Ya entendimos la importancia de ver a nuestra ganancia en proporción al dinero invertido inicialmente. Pero hay otro factor muy importante para la evaluación de nuestras ganancias, el tiempo de la misma. En el ejemplo anterior parecería que la inversión a 2 meses fue muy superior a la inversión durante el primer mes si comparamos sus rentabilidades. 31% contra 15% ¡Más del doble! Pero definimos anteriormente que la ganancia era el “premio a mi sacrificio”, entonces, cuanto por más tiempo me sacrifique, más ganancia debo esperar. Ahora ¿Cómo medimos el tiempo de sacrificio? Simplemente igualando los plazos. La rentabilidad de 31% en dos meses es una rentabilidad del 14,4% por mes; la rentabilidad de 15% en un mes es una rentabilidad de %32,25 en dos meses.
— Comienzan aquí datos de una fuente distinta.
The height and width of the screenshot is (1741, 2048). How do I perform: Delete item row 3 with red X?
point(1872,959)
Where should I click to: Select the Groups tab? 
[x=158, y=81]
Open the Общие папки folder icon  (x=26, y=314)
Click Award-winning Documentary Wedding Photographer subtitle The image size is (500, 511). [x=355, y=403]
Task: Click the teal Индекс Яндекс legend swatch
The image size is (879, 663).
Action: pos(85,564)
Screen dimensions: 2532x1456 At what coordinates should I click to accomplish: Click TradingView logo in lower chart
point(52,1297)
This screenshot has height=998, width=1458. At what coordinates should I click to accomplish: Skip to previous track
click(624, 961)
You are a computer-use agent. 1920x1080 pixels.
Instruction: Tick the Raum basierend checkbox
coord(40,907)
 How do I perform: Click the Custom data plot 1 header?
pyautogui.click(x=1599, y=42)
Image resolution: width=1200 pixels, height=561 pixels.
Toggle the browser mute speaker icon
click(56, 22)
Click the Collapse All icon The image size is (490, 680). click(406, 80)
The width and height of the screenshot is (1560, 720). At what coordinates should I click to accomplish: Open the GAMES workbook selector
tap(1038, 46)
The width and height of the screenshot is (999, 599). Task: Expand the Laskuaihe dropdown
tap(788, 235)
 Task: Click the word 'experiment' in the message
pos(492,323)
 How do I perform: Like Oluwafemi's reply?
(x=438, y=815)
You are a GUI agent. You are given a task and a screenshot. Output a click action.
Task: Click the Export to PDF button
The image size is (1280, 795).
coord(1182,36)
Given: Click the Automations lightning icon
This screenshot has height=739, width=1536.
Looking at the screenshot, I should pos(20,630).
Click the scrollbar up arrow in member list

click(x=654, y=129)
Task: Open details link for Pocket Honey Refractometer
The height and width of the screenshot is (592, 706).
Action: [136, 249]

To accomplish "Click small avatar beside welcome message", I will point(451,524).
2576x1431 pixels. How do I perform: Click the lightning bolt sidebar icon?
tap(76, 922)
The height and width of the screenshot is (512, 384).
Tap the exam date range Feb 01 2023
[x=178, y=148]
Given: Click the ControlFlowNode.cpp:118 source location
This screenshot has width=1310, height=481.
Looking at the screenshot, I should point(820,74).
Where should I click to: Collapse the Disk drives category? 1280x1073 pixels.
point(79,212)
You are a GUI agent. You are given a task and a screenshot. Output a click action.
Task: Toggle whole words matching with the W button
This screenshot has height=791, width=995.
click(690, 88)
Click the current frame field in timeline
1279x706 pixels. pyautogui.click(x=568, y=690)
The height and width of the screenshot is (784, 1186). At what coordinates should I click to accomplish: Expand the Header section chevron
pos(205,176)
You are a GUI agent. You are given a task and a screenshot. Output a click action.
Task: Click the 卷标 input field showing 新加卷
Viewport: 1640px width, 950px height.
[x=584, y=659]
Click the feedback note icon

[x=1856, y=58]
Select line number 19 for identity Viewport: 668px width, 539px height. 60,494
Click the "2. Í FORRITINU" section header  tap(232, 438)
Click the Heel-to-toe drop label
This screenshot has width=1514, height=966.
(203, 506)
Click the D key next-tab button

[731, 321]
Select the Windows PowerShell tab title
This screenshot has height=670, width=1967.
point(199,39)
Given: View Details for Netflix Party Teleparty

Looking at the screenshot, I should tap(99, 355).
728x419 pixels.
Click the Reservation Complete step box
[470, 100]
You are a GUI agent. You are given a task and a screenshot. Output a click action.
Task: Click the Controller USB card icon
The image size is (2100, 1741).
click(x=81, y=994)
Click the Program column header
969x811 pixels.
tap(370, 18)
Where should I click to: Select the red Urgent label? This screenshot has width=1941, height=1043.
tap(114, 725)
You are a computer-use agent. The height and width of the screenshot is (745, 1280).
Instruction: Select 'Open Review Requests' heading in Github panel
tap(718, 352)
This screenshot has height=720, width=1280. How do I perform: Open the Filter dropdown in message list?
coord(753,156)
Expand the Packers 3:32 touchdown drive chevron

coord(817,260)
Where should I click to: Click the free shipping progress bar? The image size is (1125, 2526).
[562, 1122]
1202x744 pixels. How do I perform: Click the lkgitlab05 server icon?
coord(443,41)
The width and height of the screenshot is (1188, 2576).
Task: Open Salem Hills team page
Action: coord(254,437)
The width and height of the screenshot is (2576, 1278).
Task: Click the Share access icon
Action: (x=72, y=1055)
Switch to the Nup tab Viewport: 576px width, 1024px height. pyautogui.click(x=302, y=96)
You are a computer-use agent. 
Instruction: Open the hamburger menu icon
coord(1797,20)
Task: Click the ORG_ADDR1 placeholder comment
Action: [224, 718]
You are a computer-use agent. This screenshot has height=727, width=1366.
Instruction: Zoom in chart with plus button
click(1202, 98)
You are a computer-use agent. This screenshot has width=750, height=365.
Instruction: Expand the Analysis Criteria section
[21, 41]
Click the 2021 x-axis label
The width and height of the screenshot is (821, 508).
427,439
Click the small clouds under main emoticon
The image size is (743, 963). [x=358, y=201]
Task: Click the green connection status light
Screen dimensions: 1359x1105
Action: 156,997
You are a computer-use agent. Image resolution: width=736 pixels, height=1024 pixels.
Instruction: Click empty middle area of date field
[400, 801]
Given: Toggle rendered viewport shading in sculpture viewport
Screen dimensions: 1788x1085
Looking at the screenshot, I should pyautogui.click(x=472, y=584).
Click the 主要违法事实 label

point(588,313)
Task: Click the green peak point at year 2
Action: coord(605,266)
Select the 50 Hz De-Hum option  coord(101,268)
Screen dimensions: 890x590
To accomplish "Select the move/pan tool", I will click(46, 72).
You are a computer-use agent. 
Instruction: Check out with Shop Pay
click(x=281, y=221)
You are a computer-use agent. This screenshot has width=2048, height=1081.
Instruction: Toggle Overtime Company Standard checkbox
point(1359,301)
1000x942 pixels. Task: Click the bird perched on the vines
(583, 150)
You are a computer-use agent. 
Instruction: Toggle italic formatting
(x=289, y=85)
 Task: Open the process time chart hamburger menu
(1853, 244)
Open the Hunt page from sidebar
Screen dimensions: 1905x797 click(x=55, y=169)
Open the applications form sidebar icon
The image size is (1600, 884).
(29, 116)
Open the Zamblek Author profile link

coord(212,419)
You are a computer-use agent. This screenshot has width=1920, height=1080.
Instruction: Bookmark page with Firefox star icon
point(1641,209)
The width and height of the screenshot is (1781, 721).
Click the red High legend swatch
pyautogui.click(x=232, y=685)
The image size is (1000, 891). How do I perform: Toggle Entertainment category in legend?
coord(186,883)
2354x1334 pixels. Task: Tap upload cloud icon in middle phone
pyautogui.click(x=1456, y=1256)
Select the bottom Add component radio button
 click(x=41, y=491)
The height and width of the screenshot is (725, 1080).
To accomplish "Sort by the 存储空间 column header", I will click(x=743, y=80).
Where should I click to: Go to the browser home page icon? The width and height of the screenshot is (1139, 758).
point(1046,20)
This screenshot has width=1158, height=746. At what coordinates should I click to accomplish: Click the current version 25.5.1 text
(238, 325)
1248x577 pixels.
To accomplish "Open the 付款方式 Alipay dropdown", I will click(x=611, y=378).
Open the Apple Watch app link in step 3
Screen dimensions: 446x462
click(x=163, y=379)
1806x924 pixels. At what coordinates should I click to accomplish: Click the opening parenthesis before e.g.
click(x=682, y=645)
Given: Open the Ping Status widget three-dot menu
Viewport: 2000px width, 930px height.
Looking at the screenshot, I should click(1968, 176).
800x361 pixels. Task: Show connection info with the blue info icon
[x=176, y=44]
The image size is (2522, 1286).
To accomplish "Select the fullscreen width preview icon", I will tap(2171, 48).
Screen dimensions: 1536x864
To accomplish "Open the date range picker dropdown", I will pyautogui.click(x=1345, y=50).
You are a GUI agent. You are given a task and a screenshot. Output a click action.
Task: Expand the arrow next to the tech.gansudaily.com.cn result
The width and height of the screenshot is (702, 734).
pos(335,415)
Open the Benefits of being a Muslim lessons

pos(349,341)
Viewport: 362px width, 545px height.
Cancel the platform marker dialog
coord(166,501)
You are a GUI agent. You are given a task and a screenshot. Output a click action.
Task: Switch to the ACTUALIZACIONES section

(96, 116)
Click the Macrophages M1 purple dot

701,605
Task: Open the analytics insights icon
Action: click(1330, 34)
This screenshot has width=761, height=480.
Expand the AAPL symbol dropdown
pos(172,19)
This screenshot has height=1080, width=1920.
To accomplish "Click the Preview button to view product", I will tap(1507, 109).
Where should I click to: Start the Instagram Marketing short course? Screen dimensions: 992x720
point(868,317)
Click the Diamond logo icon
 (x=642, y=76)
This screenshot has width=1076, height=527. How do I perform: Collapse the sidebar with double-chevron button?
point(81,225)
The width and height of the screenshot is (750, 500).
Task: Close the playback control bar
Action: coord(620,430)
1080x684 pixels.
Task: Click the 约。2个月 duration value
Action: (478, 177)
Al igualar los plazos vemos que la inversión durante el primer mes fue mejor que la inversión durante los dos meses en conjunto[1]. Lo más usual es analizar tasas anuales de rendimiento. La rentabilidad anual de la inversión a dos meses fue del 405% anual y la de la inversión a un mes fue de 435% anual.

AHORA SI, PODEMOS COMPARAR

Ponderar mis ganancias por monto invertido y plazo de la inversión es el primer paso para conocer mis ganancias. Así voy a poder comparar mis inversiones contra otras similares por la rentabilidad que ofrecen. Por ejemplo la tasa de un plazo fijo (siempre expresada en rentabilidad anual, sin importar que el plazo sea de 30; 60; 90 o 360 dias), lo mismo la TIR de un bono, o la rentabilidad anual de una acción. Todos estos valores se expresan en proporción y por un plazo de normalmente un año.
Esta información es la básica que todo ahorrista debe conocer, por más que nuestras inversiones sean manejadas por un tercero (ejecutivo de cuenta, Broker o fondo de inversión) siempre debemos estar informados al menos de las rentabilidades anuales de nuestras inversiones. En esta página pretendemos que incluso el ahorrista menos avezado adquiera este conocimiento y así pueda elegir y desarrollar mejores inversiones.



[1] ANEXO Matemático: Para igualar los plazos de una inversión debo tomar la rentabilidad + 1 y elevarla a una potencia (a/b) donde a es el plazo al que quiero llevar mi inversión y b es el plazo de mi inversión. Al resultado le resto 1

Ejemplo1: ¿Cuál es el rendimiento anual (12 meses) de una ganancia de 5% en 3 meses?
DATOS: Rentabilidad 5% (0,05); Plazo de la inversión (b) 3 meses; Plazo al que la quiero llevar (a): 12 meses.